The tone of Queens College’s monthly Business Forum series reflected the dire economic state of the country as the head of St. Mary’s Healthcare System for Children joined elected officials in expressing his concern that state medical funds for the young could be cut in the midst of the Wall Street fiscal crisis.
Burton Grebin, president of St. Mary’s, headlined the forum Friday at Queens College in Flushing and discussed children’s programs at the Bayside medical facility, including AIDS research and a project focusing on attention deficit hyperactivity disorder. He also described the recent treatment of Duaa Al Ghaithi, a 6−year−old girl badly burned during an East Harlem gas explosion last fall and released from the hospital to her family in August.
But Grebin said he was concerned that money for children’s health care could dry up as the state and country face a struggling economy.
“The challenges we face today are greater than they’ve ever been,” Grebin said. “The tumultuous economy is not something we thought would happen as it did.
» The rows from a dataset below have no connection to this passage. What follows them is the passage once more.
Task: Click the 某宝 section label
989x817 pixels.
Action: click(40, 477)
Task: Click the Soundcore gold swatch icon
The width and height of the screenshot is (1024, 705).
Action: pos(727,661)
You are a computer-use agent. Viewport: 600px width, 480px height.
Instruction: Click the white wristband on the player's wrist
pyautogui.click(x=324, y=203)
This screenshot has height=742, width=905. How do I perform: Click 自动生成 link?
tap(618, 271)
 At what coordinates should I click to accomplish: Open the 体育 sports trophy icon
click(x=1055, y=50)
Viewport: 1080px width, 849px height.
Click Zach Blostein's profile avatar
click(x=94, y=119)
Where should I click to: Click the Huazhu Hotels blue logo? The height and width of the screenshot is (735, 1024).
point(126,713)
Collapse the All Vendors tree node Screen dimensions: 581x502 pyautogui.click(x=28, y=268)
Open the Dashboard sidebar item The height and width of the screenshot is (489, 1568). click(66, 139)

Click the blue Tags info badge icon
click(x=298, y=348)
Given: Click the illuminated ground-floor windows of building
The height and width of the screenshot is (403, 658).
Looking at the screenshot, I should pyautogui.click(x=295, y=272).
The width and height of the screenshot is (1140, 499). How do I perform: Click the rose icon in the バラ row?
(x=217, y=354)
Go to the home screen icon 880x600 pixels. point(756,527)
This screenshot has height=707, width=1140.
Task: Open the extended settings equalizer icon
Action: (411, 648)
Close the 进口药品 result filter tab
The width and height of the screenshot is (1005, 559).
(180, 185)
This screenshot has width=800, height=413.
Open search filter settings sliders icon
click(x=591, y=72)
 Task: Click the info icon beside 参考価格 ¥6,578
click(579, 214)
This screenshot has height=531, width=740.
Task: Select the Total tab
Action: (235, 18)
We are looking at more children in need of services but less money. And more of those children need more services.”
City Councilman David Weprin (D−Hollis) said health care is often one of the prime budgetary casualties during an economic downturn.
“Sometimes, health care is one of the first areas that are cut and that shouldn’t be the case,” he said. “It’s an area of importance across all backgrounds and religions.”
State Sen. Kemp Hannon (R−Garden City), acting chairman of the Senate’s Health Budget Subcommittee, said the state’s deficit during the next three years was forecast to be $26 billion and that state revenues could drop by $3 billion during the next year and a half.
“We haven’t seen anything like this before — not in the bankruptcies of the 1970s and not after 9⁄11,” he said, referring to the city’s fiscal crisis in the 1970s and the aftermath of the Sept. 11, 2001, terrorist attacks. “People will want to start making cuts because they are not able to see programatic importance. We have to see what can be put off and what can’t be put off.”
Grebin said he thought it was important for the private sector to partner with organizations like St. Mary’s if state government is forced to prioritize in its budget.
The Queens College Business Forum is a monthly breakfast series that features some of the most prominent businessmen and women in the borough speaking about ventures and the state of the city economy.